WHAT IS REQUIRED:
Copy nothing but the lines below running from the line containing "Image resolution: width=460, height=2576." through the line containing "febrero (376, 1031)", both end lines included.

-------- INPUT MATERIAL --------

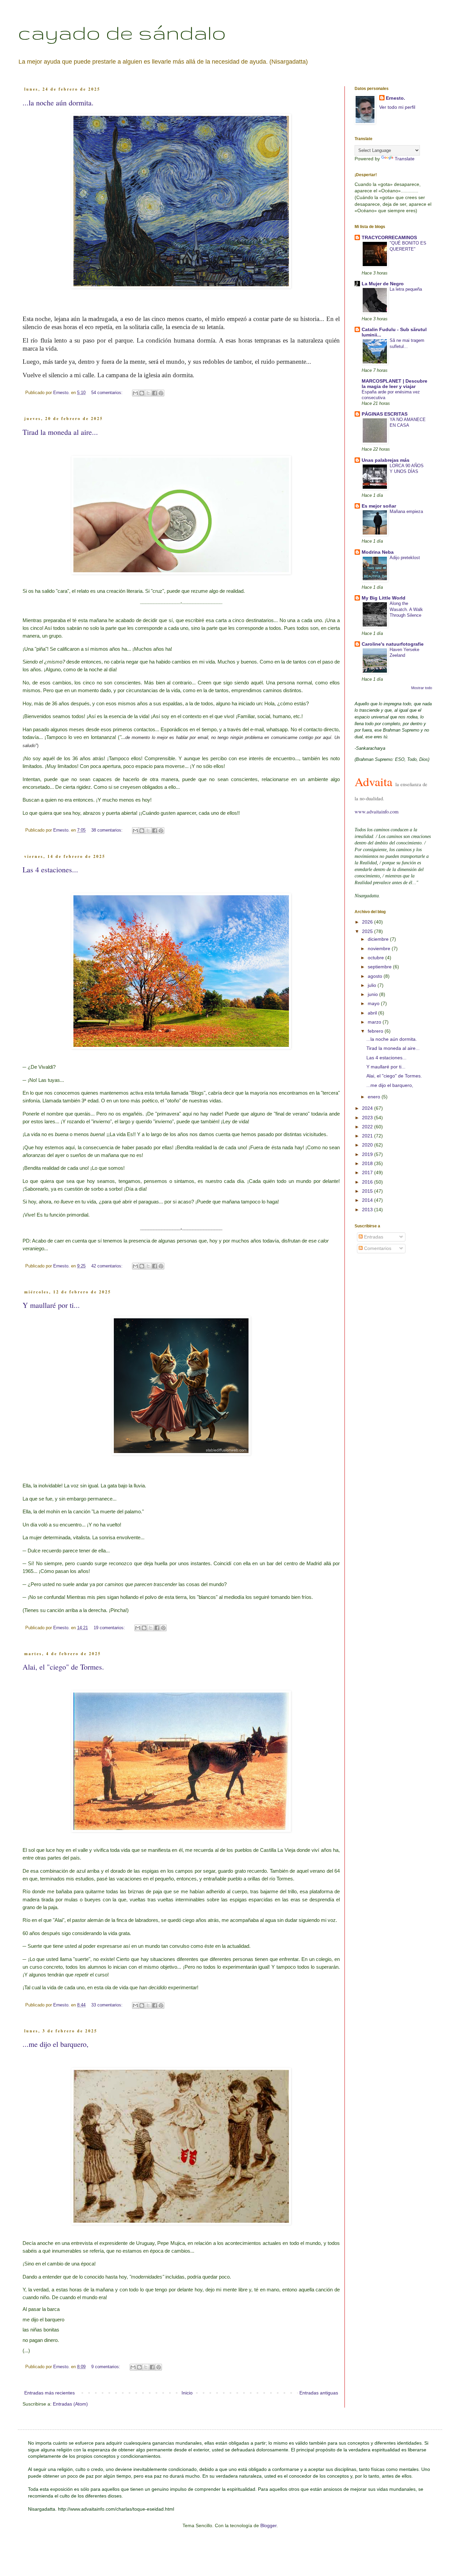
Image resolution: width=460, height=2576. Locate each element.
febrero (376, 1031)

--------
-------- INPUT MATERIAL --------

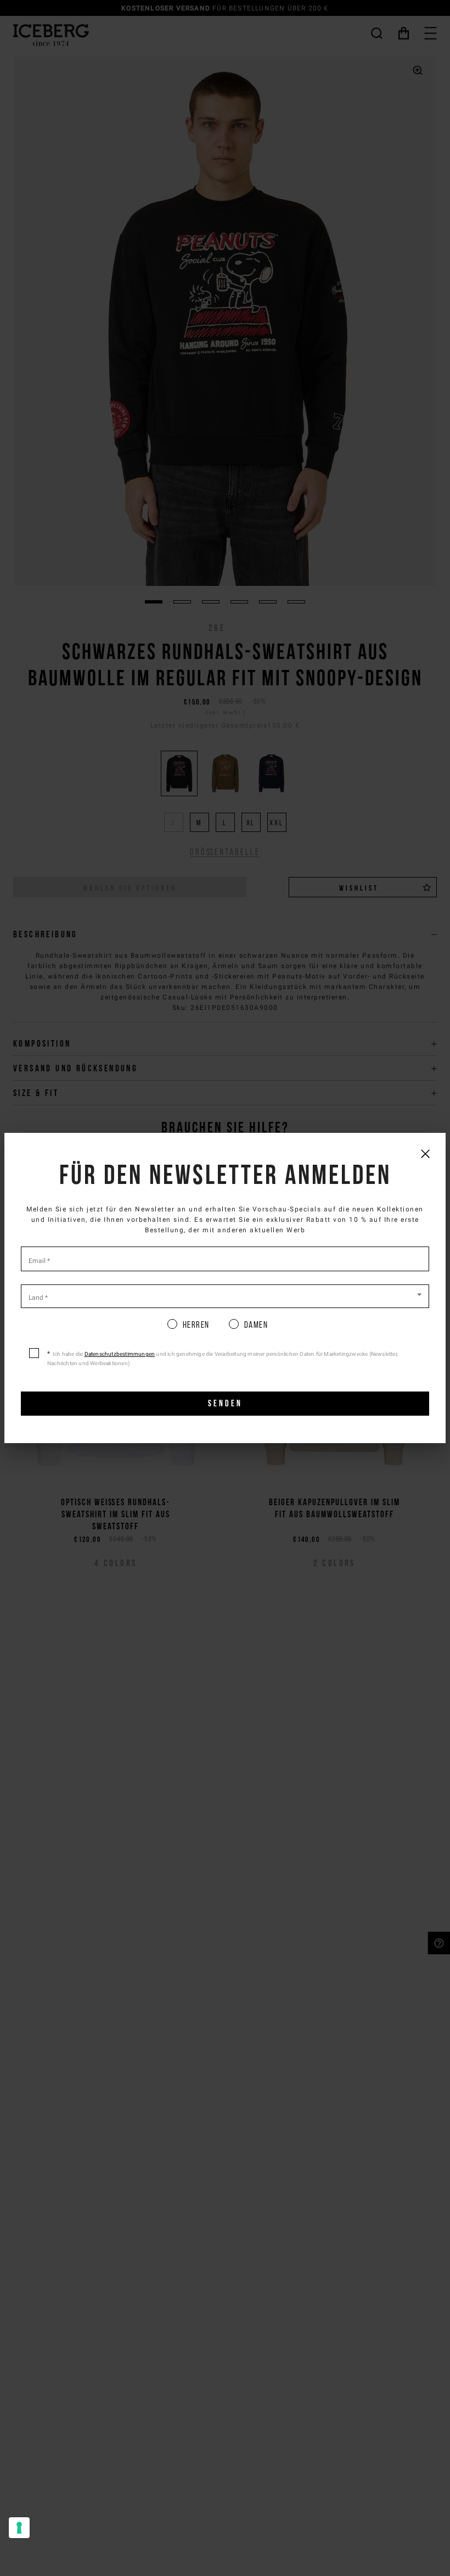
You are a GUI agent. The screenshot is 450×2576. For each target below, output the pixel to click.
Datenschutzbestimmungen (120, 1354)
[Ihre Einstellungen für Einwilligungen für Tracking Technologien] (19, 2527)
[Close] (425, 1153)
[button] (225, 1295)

--------
-------- INPUT MATERIAL --------

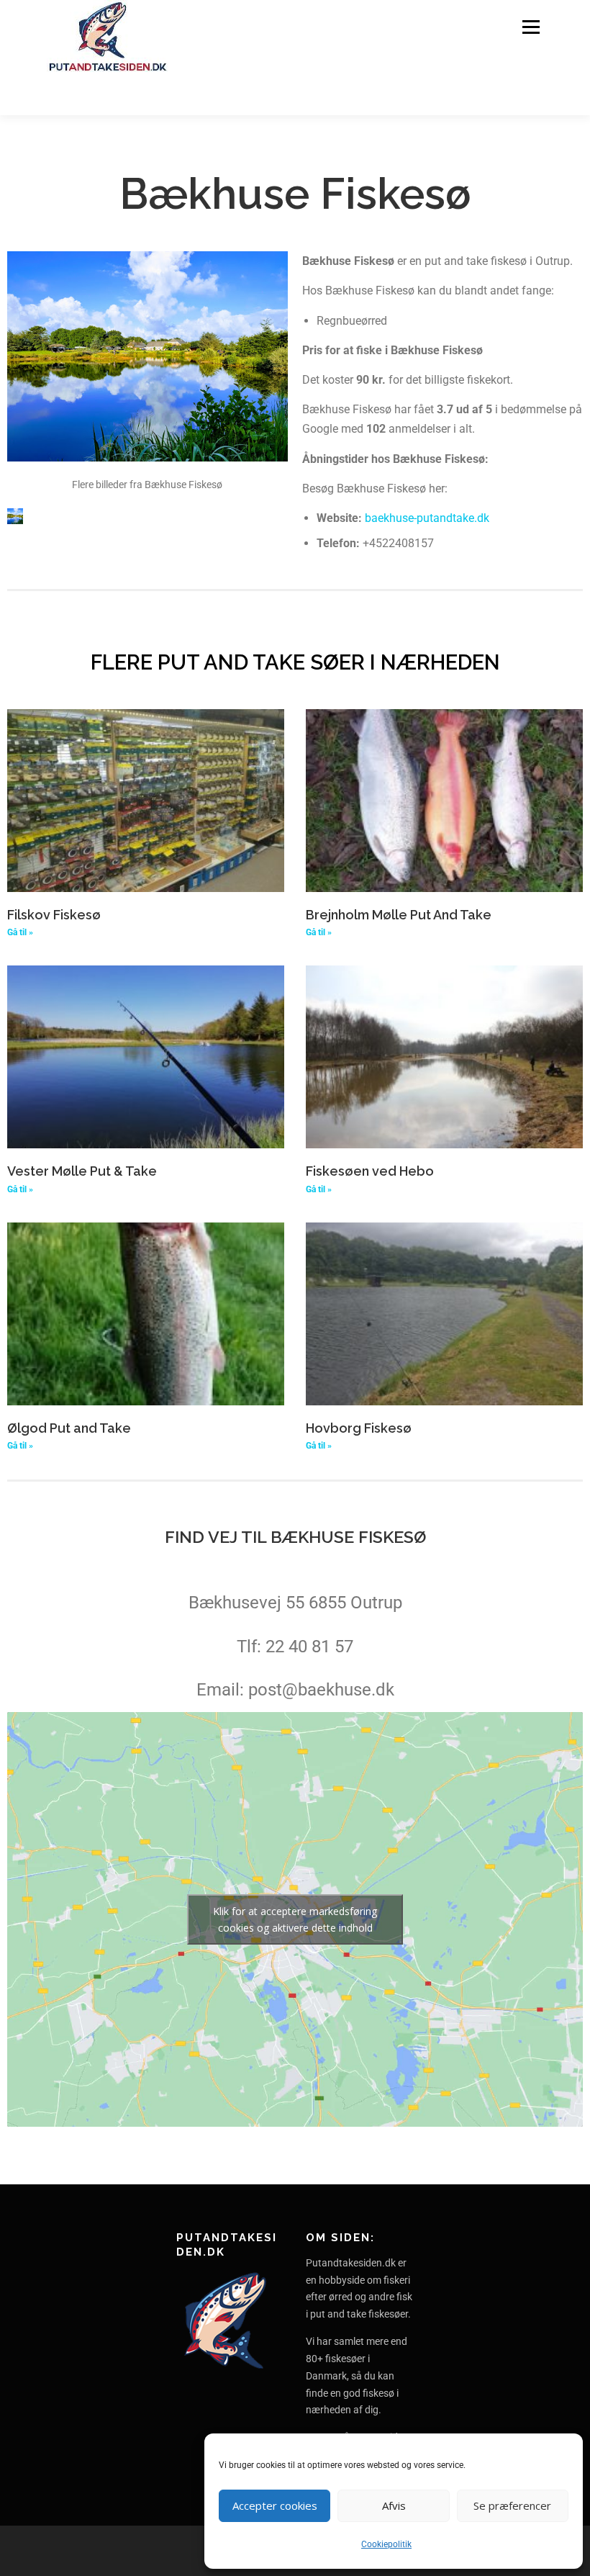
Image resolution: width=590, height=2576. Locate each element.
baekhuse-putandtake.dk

--------

TASK RESULT:
Image resolution: width=460, height=2576. Locate each element.
febrero (376, 1031)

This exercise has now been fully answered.